Przepisz wiernie fragment wpisu o laptopie sprzedanym bez płyty z systemem, od słów „Nie spodziewałem się, że doczekam” do słów „który jej sprzedali.”.

Tekst do przeczytania
*****

Kategorie
Offtop Blog

Market traktujący klientów jak idiotów? Czyli „mam do was pytanie”.

Nie spodziewałem się, że doczekam się takiej historii. W internecie czytałem wiele dziwnych relacji. Gdy moja znajoma zadała mi jedno pytanie dotyczące jej laptopa, to nie spodziewałem się, że zobaczę rzeczy tak dziwne. Wszystko dzięki pewnemu sklepowi „nie dla idiotów” i sprzętowi, który jej sprzedali.

Sony Vaio VPCEB3M1E - główny bohater wpisu (zdjęcie poglądowe wzięte z uk.hardware.info)
Sony Vaio VPCEB3M1E – główny bohater wpisu (zdjęcie poglądowe wzięte z uk.hardware.info)

Historia całkowicie prawdziwa. Smutna, głupia i wywołująca kilkukrotnie wyraz twarzy sugerujący brak wiary w czytany tekst. To w pełni zrozumiałe. Jakbym sam tego nie przeżył, to też bym nie uwierzył.

Na początku było zdziwienie.

Cała ta historia zaczęła się niespodziewanie. Dzień jak co dzień w lato: niechęć do wszystkiego, umieranie z powodu temperatury, wrzaski Dropsa (który nie rozumie, że jak wyjdzie na dwór o 12:00 to się zwęgli). Aż nagle z letargu wyrwała mnie dość specyficzna wiadomość od Ani, mojej znajomej.

„Jak bardzo zostałam oszukana, kupując 2 lata temu lapka z wgranym już Windows 7 nie otrzymując przy tym żadnej płytki z tymże systemem?”.
Pierwsza myśl: „Gdzie ona go kupiła, u Zdzicha w lombardzie?”. Spytałem się o to. Okazało się, że kupiła normalny, nowy laptop w Media Markt. Za pełną cenę, ponad dwa lata temu.
Pomyślałem sobie, że to faktycznie musi być niecodzienna akcja. Nawet do telefonu dodają płytkę z oprogramowaniem, a co dopiero do laptopa?
No dobrze… To w takim razie musi być partycja „Recovery”, która pozwoli na przywrócenie „czystego” systemu. Proszę ją by sprawdziła czy tak jest. Kolejne zaskoczenie: tylko jedna partycja na dysku.

*****

Wiersze wskazujące położenie celów

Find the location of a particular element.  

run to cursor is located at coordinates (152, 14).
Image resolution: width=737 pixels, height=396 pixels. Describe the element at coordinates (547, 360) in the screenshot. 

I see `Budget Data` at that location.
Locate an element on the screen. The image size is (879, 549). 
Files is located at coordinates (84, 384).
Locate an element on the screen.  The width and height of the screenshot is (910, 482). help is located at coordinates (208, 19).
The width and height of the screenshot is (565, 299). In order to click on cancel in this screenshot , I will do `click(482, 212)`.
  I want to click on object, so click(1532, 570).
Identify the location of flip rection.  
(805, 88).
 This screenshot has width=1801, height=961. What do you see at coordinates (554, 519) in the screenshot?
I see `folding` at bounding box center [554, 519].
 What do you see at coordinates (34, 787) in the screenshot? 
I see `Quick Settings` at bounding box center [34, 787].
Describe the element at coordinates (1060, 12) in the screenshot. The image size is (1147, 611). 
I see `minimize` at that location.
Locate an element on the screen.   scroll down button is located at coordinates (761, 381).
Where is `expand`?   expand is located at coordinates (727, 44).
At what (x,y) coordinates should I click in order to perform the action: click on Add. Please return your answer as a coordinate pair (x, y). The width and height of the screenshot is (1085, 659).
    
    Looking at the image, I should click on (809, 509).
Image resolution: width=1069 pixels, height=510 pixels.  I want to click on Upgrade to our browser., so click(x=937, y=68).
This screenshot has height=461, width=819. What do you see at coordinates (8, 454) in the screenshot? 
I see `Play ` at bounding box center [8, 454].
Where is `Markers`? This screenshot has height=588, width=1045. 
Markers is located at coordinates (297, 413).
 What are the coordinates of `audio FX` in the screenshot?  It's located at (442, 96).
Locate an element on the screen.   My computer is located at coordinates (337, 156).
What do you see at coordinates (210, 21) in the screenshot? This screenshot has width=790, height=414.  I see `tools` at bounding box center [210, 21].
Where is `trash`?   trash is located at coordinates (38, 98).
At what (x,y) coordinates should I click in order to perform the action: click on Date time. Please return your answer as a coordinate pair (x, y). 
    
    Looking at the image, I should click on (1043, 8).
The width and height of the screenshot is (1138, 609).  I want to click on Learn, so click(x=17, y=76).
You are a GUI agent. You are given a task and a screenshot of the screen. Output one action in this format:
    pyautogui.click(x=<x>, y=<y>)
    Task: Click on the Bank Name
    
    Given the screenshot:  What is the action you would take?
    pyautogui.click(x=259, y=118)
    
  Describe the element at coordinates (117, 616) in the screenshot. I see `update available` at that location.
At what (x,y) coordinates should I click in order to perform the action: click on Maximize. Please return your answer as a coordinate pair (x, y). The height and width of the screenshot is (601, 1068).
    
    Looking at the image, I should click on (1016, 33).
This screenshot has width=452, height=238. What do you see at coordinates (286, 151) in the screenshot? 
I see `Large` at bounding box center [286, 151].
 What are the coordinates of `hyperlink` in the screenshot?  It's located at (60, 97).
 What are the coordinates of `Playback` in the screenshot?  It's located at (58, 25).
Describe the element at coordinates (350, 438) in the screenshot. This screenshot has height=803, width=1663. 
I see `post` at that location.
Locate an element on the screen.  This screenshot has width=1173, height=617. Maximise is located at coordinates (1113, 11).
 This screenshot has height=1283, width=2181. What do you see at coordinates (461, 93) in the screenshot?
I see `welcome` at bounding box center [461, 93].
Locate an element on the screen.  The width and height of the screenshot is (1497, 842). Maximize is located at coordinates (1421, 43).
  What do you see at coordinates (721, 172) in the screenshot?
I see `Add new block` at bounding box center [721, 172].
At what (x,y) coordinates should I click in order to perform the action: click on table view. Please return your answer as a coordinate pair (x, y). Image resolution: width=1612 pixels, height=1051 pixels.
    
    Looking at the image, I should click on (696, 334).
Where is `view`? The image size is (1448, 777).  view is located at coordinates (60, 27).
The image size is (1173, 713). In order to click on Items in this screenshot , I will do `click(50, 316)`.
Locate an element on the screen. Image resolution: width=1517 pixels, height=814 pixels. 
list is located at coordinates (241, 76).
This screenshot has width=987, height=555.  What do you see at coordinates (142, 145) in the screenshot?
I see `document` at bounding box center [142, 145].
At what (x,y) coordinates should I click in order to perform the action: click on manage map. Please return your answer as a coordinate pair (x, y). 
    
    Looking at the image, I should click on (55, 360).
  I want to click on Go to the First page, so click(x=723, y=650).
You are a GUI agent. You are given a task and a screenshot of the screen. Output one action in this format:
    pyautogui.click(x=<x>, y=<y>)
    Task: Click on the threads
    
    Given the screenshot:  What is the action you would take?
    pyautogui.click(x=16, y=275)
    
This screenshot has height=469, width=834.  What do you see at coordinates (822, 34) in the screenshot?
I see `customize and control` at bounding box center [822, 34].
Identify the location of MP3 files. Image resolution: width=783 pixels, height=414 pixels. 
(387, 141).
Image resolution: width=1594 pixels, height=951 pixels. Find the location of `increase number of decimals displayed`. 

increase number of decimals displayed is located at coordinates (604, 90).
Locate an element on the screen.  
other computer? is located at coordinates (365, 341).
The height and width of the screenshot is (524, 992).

*****

Wynik ćwiczenia
Nie spodziewałem się, że doczekam się takiej historii. W internecie czytałem wiele dziwnych relacji. Gdy moja znajoma zadała mi jedno pytanie dotyczące jej laptopa, to nie spodziewałem się, że zobaczę rzeczy tak dziwne. Wszystko dzięki pewnemu sklepowi „nie dla idiotów” i sprzętowi, który jej sprzedali.